Closed ricomnl closed 3 years ago
The behavior I had intended was that each row from the Encyclopedia output gets counted as only one protein. If we include all of them as I think is happening in this PR, then essentially we're "double dipping" for our enrichment analysis. This command was intended to grab only the accession from the first protein listed in the protein group:
accessions = proteins["Protein"].str.extract(f"\|(.+?)\|", expand=False)
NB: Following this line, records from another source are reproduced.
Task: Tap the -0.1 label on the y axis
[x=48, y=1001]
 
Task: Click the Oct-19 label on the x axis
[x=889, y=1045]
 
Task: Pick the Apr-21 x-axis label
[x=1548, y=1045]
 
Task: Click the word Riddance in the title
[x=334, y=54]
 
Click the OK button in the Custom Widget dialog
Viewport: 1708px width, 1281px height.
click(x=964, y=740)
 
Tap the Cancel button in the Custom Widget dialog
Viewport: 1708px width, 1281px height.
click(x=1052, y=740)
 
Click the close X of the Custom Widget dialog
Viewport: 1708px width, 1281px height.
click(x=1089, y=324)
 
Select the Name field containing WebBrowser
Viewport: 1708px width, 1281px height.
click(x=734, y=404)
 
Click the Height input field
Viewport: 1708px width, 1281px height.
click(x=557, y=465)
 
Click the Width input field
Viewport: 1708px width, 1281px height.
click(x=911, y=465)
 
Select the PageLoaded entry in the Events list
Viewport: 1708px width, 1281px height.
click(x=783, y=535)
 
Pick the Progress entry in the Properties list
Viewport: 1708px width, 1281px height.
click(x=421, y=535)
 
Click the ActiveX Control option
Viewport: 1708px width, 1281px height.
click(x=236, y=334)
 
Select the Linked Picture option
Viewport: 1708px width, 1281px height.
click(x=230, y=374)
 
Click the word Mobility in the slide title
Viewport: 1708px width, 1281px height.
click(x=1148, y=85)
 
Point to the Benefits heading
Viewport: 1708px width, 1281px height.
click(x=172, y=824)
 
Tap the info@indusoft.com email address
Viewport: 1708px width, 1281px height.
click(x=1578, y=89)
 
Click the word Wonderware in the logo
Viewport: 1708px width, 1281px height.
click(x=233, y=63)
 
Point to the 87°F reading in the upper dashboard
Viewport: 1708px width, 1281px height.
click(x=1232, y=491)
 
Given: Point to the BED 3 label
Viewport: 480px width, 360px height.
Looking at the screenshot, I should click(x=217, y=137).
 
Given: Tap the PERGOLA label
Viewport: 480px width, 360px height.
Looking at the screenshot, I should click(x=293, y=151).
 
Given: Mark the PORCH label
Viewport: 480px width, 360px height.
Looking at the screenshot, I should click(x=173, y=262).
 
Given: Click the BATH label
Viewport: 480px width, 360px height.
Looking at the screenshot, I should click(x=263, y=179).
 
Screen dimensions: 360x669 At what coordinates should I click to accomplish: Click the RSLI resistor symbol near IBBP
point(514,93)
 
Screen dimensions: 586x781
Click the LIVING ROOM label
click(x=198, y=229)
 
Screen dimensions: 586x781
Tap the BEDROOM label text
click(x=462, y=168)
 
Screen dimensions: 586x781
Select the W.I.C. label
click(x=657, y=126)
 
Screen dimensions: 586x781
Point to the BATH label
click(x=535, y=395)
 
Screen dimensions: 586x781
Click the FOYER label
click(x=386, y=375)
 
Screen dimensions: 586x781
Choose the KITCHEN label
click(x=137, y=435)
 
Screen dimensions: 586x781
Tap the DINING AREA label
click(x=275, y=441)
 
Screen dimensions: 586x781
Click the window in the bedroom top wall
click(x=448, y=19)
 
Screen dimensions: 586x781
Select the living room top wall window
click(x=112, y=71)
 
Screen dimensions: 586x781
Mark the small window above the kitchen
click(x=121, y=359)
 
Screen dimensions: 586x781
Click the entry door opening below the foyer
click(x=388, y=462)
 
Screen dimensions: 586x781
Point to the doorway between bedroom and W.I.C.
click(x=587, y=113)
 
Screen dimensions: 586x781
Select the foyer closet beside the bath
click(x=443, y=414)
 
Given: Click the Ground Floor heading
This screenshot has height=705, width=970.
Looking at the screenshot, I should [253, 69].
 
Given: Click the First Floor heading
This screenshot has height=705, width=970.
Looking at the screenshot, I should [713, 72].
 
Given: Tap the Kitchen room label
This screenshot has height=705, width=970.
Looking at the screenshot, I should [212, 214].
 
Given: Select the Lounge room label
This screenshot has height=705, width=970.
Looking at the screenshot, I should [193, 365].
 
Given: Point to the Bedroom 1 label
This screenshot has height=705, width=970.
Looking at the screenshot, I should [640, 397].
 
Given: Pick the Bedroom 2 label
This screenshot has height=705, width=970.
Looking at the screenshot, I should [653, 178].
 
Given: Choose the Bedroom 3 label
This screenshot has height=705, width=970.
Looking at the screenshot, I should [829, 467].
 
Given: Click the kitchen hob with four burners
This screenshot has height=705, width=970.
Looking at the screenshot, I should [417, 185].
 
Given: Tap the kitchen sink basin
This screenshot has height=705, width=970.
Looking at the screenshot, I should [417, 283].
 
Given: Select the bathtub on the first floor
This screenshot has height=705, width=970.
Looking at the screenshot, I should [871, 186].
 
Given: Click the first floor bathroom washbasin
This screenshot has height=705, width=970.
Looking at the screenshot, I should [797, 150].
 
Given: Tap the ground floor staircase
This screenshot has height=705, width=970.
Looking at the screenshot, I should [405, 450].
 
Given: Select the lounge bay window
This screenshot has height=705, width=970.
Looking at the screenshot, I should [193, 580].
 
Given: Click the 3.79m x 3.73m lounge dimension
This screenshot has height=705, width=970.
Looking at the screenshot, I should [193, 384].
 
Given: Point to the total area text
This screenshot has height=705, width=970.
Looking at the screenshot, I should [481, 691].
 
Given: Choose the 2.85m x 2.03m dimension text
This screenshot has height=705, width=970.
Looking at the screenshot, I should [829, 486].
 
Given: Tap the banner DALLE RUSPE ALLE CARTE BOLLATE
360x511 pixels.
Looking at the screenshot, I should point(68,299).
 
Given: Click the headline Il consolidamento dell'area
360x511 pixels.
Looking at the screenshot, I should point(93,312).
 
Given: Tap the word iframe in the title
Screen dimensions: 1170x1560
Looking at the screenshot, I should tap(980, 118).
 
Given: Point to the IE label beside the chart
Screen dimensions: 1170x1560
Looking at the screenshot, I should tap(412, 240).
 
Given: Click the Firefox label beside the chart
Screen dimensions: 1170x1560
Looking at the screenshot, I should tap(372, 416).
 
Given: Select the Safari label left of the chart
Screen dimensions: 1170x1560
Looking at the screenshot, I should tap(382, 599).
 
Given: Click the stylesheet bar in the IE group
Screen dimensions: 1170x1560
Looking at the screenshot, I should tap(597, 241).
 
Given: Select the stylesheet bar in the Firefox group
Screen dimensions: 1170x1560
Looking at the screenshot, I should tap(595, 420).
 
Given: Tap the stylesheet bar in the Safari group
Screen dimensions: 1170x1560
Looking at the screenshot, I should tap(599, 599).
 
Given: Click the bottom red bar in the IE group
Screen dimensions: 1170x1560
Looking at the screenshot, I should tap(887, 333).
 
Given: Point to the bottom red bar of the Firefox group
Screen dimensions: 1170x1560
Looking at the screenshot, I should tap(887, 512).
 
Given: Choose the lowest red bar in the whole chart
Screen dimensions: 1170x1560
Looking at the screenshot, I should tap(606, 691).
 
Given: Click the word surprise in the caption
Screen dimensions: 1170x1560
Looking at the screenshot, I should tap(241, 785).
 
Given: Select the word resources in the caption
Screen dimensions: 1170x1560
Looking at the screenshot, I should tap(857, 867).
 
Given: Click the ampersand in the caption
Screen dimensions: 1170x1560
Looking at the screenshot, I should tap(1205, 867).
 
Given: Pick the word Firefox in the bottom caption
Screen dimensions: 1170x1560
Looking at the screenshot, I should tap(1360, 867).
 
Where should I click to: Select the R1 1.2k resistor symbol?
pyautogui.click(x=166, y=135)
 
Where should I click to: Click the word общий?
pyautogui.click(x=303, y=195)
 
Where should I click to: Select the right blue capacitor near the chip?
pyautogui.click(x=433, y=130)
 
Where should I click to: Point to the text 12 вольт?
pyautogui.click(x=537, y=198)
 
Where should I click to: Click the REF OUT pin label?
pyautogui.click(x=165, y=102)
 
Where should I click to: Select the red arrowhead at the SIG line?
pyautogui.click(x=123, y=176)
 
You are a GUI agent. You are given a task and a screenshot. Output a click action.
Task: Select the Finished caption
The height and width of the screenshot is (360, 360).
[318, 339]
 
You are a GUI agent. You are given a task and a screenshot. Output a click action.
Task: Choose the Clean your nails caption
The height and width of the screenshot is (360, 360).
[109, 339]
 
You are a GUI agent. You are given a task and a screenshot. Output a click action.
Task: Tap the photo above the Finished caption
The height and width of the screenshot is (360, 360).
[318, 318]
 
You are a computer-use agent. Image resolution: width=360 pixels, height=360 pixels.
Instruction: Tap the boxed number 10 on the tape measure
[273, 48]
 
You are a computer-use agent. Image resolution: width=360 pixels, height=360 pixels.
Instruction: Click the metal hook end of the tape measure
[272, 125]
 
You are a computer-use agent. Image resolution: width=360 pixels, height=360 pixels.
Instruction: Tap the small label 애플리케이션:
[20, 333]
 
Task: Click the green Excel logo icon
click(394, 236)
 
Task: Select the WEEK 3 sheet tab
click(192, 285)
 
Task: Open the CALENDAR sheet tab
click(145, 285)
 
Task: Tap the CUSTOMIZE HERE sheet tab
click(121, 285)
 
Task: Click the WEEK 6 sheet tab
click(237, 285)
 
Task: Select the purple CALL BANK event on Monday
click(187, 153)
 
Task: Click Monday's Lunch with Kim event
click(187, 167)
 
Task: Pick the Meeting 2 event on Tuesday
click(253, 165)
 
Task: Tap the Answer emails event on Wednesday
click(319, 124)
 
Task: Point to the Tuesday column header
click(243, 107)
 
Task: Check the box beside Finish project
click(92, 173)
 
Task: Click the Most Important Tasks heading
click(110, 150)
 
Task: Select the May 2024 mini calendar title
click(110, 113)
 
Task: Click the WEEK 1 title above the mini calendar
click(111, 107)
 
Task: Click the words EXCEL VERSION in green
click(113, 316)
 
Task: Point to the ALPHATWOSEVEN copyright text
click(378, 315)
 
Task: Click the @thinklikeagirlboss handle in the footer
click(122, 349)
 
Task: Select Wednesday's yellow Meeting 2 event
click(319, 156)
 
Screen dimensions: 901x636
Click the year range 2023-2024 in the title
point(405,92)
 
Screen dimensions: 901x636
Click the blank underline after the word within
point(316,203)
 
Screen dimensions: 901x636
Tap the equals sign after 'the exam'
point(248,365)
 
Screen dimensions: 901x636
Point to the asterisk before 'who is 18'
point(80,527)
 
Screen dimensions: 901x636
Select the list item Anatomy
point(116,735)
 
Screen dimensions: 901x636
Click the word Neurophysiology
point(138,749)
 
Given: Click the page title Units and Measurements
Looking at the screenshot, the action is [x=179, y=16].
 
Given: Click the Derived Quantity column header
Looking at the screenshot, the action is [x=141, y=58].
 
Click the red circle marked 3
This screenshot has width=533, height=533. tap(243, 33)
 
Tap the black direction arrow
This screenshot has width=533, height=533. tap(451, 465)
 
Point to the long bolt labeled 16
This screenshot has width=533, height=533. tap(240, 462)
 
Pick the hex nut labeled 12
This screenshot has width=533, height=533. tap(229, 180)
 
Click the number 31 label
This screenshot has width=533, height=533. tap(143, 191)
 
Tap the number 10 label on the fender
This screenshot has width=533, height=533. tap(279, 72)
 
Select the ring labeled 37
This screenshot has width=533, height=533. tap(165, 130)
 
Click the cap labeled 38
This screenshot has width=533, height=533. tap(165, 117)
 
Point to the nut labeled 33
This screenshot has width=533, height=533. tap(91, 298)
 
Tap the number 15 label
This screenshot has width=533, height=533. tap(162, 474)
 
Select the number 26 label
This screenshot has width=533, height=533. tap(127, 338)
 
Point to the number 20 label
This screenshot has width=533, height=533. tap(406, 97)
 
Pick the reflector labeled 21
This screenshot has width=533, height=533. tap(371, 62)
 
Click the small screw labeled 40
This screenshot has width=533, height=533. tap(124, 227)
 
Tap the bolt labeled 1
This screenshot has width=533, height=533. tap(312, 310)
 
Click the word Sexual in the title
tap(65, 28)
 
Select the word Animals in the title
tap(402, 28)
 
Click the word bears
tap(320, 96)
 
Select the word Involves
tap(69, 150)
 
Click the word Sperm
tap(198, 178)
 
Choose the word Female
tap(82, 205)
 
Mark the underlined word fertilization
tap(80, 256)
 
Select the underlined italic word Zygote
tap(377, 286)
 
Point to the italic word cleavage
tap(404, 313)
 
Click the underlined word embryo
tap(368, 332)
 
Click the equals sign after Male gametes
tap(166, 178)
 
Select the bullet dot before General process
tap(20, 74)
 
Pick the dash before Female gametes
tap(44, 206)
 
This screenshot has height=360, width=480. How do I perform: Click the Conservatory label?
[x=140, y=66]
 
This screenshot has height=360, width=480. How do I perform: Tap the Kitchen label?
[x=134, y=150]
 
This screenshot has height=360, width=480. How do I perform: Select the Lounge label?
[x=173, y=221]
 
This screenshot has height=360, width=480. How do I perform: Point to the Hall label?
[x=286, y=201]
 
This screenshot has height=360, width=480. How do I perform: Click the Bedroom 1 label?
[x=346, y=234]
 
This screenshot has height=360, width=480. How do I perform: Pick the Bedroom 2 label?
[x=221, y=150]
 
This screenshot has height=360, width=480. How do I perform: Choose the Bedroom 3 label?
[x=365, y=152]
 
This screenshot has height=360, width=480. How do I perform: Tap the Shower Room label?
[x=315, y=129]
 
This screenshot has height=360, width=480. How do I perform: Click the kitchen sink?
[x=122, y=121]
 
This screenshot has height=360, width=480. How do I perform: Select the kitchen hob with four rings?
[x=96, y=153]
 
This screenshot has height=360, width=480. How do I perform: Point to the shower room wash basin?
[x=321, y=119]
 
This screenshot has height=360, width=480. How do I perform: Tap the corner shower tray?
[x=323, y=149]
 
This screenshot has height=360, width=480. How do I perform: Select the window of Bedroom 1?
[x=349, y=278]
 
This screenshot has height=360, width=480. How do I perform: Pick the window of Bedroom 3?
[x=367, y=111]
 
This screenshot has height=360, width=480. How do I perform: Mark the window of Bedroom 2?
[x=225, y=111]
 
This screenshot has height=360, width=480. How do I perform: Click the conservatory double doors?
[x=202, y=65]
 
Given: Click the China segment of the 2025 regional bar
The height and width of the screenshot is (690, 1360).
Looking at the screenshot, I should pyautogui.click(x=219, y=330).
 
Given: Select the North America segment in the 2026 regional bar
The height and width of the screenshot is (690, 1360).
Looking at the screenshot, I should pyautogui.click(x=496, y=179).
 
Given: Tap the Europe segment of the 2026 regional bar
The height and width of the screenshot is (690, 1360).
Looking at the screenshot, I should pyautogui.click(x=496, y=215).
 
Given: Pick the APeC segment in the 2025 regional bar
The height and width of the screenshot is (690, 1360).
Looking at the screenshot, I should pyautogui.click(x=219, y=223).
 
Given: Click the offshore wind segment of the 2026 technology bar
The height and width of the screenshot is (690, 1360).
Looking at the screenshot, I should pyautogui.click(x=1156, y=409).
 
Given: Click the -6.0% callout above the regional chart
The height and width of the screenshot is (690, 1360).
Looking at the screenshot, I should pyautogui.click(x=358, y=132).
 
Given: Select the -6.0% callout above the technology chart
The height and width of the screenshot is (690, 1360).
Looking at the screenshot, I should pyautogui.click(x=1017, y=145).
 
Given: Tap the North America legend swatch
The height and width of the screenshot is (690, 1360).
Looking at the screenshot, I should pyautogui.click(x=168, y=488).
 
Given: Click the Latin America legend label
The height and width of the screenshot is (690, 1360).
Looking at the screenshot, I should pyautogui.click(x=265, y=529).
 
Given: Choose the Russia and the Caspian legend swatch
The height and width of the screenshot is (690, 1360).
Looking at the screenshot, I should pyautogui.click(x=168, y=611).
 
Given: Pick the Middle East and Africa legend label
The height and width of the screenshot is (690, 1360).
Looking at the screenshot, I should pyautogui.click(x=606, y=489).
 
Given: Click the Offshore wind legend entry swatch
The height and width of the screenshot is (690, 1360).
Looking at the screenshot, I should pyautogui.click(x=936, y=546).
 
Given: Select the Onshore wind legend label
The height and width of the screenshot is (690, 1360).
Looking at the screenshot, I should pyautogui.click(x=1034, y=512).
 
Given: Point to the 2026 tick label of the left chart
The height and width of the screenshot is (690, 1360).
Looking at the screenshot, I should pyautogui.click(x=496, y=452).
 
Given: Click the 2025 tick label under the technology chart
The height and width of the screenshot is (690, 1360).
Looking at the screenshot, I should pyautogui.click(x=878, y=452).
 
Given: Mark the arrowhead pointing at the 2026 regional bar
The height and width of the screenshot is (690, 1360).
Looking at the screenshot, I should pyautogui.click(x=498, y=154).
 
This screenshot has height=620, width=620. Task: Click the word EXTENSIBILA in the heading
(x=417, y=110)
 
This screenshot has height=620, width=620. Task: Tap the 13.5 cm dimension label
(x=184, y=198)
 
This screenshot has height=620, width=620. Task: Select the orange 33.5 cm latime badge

For example, the proteins you listed above share 94.04% sequence identity, meaning we will almost never tell them apart:
CLUSTAL O(1.2.4) multiple sequence alignment
SP|Q9Y6H1|CHCH2_HUMAN MPRGSRSRTSRMAPPASRAPQMRAAPRPAPVAQPPAAAPPSAVGSSAAAPRQPGLMAQMA 60
SP|Q5T1J5|CHCH9_HUMAN MPRGSRSRTSRMAPPASRAPQMRAAPRPAPVAQPPAAAPPSAVGSSAAAPRQPGLMAQMA 60
************************************************************
SP|Q9Y6H1|CHCH2_HUMAN TTAAGVAVGSAVGHTLGHAITGGFSGGSNAEPARPDITYQEPQGTQPAQQQQPCLYEIKQ 120
SP|Q5T1J5|CHCH9_HUMAN TTAAGVAVGSAVGHTQGHAVTGGFSGGSNAEPARPDIAYQEPQGTQPAQQQQPCFYGIKQ 120
*************** ***:*****************:****************:* ***
SP|Q9Y6H1|CHCH2_HUMAN FLECAQNQGDIKLCEGFNEVLKQCRLANGLA 151
SP|Q5T1J5|CHCH9_HUMAN FLECAQNQGDIKLCEDFSKVLKQCRLAKGLA 151
***************.*.:********:***
If we include both of these, then we essentially double count the GO terms shared between them, when in reality it should only be counted once.
If the proteins.txt includes multiple proteins in the protein column encyclopedia formats it like this: sp|Q5T1J5|CHCH9_HUMAN;sp|Q9Y6H1|CHCH2_HUMAN Therefore we need to explode the column after splitting it by ';'.